EXERCISE MATERIAL
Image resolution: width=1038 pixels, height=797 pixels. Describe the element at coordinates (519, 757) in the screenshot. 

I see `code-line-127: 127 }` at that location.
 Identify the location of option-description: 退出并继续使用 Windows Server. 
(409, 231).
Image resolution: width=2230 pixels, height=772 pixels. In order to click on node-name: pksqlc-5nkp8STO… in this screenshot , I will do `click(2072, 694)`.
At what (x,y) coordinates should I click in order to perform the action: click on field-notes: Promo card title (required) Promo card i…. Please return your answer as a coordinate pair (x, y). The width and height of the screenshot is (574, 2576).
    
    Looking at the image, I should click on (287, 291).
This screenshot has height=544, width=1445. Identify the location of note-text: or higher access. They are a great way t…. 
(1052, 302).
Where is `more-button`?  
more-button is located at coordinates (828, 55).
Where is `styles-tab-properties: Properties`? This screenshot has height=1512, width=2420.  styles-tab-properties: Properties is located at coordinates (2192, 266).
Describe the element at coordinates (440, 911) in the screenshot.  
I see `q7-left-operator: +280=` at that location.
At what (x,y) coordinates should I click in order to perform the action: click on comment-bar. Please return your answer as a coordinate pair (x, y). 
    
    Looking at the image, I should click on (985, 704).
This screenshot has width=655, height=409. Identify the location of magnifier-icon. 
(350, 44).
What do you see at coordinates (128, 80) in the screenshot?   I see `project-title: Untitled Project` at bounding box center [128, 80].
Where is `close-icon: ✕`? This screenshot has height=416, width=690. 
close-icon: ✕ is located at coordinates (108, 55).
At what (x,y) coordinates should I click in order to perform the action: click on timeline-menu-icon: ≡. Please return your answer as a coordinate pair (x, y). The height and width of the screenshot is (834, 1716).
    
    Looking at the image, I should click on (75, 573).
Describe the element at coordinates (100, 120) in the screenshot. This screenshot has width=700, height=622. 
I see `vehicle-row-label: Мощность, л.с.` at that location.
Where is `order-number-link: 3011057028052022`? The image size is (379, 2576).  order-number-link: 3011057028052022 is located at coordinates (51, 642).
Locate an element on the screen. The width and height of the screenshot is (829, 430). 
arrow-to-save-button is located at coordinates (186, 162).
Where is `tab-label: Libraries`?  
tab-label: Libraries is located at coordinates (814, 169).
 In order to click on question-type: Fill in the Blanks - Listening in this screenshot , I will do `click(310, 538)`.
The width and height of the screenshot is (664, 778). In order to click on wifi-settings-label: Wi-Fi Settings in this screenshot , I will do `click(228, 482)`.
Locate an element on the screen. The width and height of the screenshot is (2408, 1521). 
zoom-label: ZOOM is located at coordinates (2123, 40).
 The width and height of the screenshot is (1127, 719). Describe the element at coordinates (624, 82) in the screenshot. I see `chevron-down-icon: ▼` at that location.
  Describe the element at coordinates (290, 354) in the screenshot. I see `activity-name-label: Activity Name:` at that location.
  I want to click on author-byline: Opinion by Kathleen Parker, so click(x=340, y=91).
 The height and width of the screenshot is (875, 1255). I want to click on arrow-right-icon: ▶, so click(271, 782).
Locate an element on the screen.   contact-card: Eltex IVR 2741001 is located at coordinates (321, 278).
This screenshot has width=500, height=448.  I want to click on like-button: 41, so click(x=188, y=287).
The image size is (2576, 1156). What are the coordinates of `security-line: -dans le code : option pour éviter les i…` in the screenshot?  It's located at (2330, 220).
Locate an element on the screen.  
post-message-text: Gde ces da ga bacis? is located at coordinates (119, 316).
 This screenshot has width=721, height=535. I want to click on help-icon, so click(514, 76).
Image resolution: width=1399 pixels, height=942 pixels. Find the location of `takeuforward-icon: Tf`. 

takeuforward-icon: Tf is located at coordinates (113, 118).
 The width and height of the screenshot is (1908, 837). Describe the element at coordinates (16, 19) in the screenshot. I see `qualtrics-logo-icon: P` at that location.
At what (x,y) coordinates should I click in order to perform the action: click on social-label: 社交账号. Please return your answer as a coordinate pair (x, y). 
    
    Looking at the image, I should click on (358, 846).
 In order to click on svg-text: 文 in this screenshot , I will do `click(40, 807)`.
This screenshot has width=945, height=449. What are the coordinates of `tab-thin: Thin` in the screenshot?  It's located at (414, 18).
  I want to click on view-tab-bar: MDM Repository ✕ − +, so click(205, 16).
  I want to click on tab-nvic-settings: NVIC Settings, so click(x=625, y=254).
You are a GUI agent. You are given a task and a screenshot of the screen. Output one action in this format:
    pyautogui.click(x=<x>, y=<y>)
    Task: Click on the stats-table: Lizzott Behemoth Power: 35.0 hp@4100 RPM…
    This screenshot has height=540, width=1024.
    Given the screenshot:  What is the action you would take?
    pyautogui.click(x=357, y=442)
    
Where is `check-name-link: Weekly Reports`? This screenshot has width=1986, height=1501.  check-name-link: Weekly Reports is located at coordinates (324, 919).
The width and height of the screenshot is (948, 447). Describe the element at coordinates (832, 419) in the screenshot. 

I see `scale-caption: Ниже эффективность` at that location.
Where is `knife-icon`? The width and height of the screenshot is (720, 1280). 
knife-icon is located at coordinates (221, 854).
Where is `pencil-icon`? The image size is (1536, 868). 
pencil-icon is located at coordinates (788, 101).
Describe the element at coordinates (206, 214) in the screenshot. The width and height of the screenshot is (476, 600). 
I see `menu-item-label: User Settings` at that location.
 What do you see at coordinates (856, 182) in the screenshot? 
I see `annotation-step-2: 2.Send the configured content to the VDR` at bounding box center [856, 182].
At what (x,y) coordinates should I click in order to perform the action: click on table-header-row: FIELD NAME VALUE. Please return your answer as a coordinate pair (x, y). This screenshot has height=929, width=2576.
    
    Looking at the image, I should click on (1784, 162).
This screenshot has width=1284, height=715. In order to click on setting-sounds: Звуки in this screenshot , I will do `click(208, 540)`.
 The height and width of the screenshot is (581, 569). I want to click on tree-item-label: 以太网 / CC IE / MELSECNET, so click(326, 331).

TASK TO COMPLETE
Convert the stretch of the listing above, from the line containing "coordinates (324, 919)." through the line containing "knife-icon is located", into a JSON list of strings with one string per line, omitting blank lines.

ANSWER FOR THE TASK
[
  "Where is `check-name-link: Weekly Reports`? This screenshot has width=1986, height=1501.  check-name-link: Weekly Reports is located at coordinates (324, 919).",
  "The width and height of the screenshot is (948, 447). Describe the element at coordinates (832, 419) in the screenshot. ",
  "I see `scale-caption: Ниже эффективность` at that location.",
  "Where is `knife-icon`? The width and height of the screenshot is (720, 1280). ",
  "knife-icon is located at coordinates (221, 854)."
]